64 Chinese preschoolers crammed into 8-seat school bus; overloading kills 11

September 21, 2011Jing GaoNo Comments, , , , ,

On September 9, traffic police in the city of Qianan, Hebei province, intercepted a minivan re-purposed as a school bus for a kindergarten. 64 kindergarterners, one driver and one teacher were crammed into an 8-seat minivan. The kindergarten removed the eight seats and refitted it with 4 long benches. The police later sent the 64 kids back with police cars. However, because overloading of vehicle does not constitute a crime serious enough to merit detention, the violator was only fined 500 yuan ($77).

Overloading of temporary school vehicles has been a chronic and severe problem in China. It poses clear and present danger to the safety of the youth, and in some cases did kill many, wreaking havoc on many families. In a village of Guangdong province in the south, a pickup truck whose weight capacity is 500 kg (1,100 lbs) carries over 50 school children, all of whom stand and hold onto iron bars or fences to achieve balance, back and forth on mountain roads. A villager told Yangcheng Evening Post that the truck could only carry three cows before; they are in cold sweat over seeing this scene every day.

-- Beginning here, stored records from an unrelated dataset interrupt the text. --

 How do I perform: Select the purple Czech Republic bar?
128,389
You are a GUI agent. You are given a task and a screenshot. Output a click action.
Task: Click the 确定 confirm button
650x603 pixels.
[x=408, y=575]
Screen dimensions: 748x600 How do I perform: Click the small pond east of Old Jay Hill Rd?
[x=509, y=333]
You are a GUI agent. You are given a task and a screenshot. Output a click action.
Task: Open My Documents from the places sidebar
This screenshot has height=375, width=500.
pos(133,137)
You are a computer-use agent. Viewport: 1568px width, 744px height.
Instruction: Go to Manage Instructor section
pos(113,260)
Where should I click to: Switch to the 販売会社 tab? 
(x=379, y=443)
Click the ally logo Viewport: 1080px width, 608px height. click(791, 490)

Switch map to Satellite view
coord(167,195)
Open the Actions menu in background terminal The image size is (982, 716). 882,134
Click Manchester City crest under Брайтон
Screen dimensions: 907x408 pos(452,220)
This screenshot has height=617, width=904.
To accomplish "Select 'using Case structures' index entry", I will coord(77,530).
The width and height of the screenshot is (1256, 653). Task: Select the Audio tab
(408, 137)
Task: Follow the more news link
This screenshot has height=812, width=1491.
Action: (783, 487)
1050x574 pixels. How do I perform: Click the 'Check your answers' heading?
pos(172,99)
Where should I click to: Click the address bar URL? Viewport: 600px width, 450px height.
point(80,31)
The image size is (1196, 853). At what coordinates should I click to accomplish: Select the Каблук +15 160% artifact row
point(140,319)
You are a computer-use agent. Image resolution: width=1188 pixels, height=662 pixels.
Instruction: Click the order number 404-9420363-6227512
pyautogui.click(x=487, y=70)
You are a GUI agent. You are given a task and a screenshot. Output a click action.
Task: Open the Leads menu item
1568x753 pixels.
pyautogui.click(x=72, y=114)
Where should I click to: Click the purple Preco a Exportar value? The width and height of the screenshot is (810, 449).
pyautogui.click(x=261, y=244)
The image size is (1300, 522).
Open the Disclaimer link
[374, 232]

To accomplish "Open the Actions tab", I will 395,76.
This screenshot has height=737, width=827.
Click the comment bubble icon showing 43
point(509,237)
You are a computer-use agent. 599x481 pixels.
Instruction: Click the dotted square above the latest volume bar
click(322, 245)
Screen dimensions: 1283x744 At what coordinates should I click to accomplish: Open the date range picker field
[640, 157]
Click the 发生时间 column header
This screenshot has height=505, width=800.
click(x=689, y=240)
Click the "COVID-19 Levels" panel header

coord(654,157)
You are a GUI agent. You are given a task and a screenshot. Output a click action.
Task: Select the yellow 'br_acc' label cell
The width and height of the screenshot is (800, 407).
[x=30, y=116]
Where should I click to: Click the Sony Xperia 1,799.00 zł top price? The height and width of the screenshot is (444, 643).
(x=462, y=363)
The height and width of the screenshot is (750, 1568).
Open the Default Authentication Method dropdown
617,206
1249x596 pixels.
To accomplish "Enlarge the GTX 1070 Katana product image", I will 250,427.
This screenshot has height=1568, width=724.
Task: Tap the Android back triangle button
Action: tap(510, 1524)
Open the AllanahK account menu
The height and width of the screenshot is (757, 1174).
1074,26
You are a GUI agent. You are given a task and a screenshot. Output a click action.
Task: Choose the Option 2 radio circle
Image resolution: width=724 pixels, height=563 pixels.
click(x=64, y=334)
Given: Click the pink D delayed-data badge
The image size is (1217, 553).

(Read Why can’t China adopt a school bus system similar to the U.S. )

On September 9, nine students and two adults drowned after the ferry carrying 50 people, mostly students returning home for the Mid-Autumn Festival weekend, capsized and sank in Shaoyang city in Central China’s Hunan province. According to the initial investigative report, overloading played a major role in contributing to the tragic accident. State-run Xinhua News Agency reported that the ferry is approved to carry only 14 passengers, but 50 people including two boat owners were on board when the accident happened.

School backpacks scattered around bodies of students killed in the ferry boat accident.

Parents of victims sit on river banks in grief with bodies of their children in front of them.

However, contrary to the official death toll, 90 students, instead of 50, were on board, as a student named Zeng Qing told Shanghai-based Dragon Television that they got a head count before the boat set off.

Screenshot of Dragon TV newscast, "Zeng Qing, survivor student." The reporter: "How did you know there were over 90?" Zeng: "I did a head count because of overload."